---- Texto fornecido
O Caso Villa Caprice, em análise

‘O Caso Villa Caprice’, de Bernard Stora é um daqueles thrillers à moda antiga, vindos de França, que nos oferece uma interessante visão da corrupção política e das elites empresariais. É sobretudo um enorme ‘duelo’, entre dois grandes actores franceses: Niels Arestrup e Patrick Bruel.

O tema central de ‘O Caso Villa Caprice’ foi trazido ao realizador Bernard Stora pelo jornalista-escritor Pascale Robert-Diard, com quem já havia colaborado no telefilme La dernière campagne (2012). Aliás a sua especialidade é dirigir sobretudo obras audiovisuais para televisão. Por sua vez, Robert-Diard é além de escritor, um colunista jurídico da imprensa e inspirou-se no suicídio do grande advogado Olivier Metzner  — cujo o corpo foi encontrado a boiar nas águas do golfo de Morbihan, na Bretanha, em 2013 — para questionar, o que poderia levar um homem tão poderoso a acabar com a sua vida. Por curiosidade, ‘O Caso Villa Caprice’ é filmado em parte no município de Hauts-de-Seines (Île-de-France) e depois no cenário idílico de uma belíssima casa que existe mesmo na realidade com outro nome, em Ramatuelle, perto de Saint-Tropez na Côte d’Azur, não muito longe onde se realiza o Festival de Cannes. No entanto, Bernard Stora não queria produzir um trabalho realista, que se aproximasse em demasia de um documentário de investigação, neste seu regresso ao cinema. Os dois realizador e argumentista, decidiram portanto, afastarem-se da história real de Metzner, para construirem um argumento completamente original e com personagens inventadas, mas baseadas na realidade.
--------
---- Dados registados
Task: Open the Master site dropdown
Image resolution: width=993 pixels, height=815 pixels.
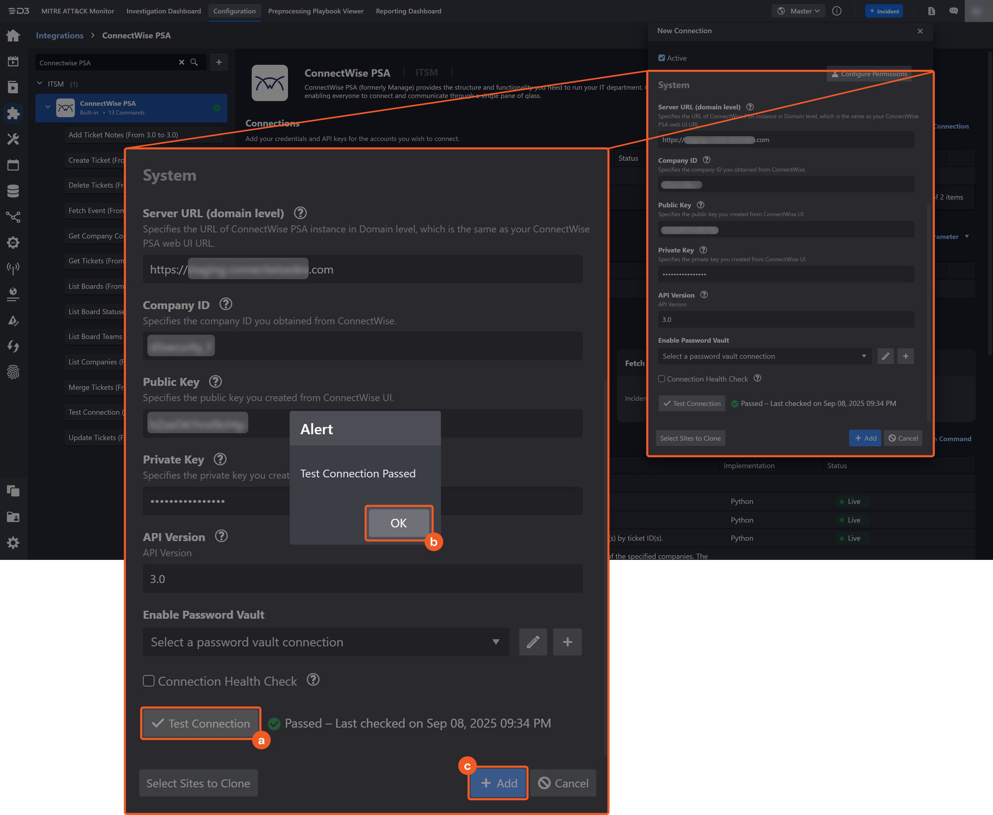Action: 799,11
--------
---- Dados registados
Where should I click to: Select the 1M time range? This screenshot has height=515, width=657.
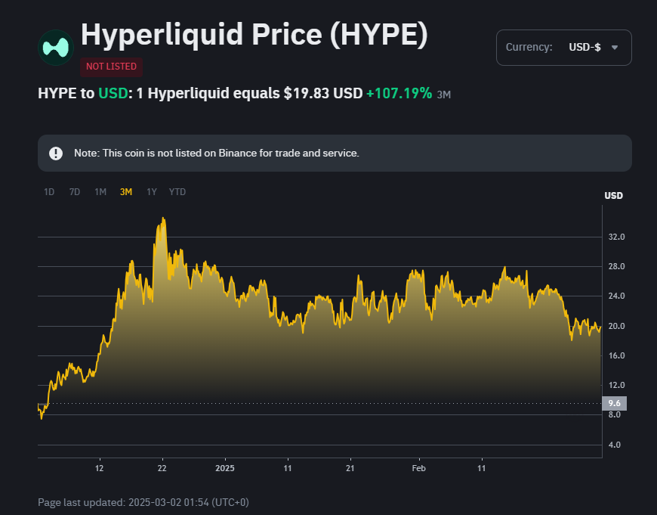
--------
■ Instruções:
[a] Transcreva palavra por palavra o trecho do texto sobre ‘O Caso Villa Caprice’ que vai de "O Caso Villa Caprice, em" até "e Patrick Bruel.".
[b] Indique se cada afirmação concorda com o texto sobre ‘O Caso Villa Caprice’, respondendo sim ou não e citando as palavras do texto que o decidem:
(i) O filme foi rodado em parte numa casa em Ramatuelle, perto de Saint-Tropez.
(ii) Bernard Stora pretendia fazer um trabalho próximo de um documentário de investigação.
(iii) O corpo de Olivier Metzner foi encontrado em 2013 no golfo de Morbihan.
[c] Enumere todas as pessoas que o texto sobre ‘O Caso Villa Caprice’ menciona pelo nome.

■ Lista de soluções:
[a]
O Caso Villa Caprice, em análise

‘O Caso Villa Caprice’, de Bernard Stora é um daqueles thrillers à moda antiga, vindos de França, que nos oferece uma interessante visão da corrupção política e das elites empresariais. É sobretudo um enorme ‘duelo’, entre dois grandes actores franceses: Niels Arestrup e Patrick Bruel.

[b]
(i) Sim. O texto diz: "depois no cenário idílico de uma belíssima casa que existe mesmo na realidade com outro nome, em Ramatuelle, perto de Saint-Tropez na Côte d’Azur".
(ii) Não. O texto diz: "Bernard Stora não queria produzir um trabalho realista, que se aproximasse em demasia de um documentário de investigação".
(iii) Sim. O texto diz: "cujo o corpo foi encontrado a boiar nas águas do golfo de Morbihan, na Bretanha, em 2013".

[c] As pessoas mencionadas pelo nome são Bernard Stora, Niels Arestrup, Patrick Bruel, Pascale Robert-Diard e Olivier Metzner.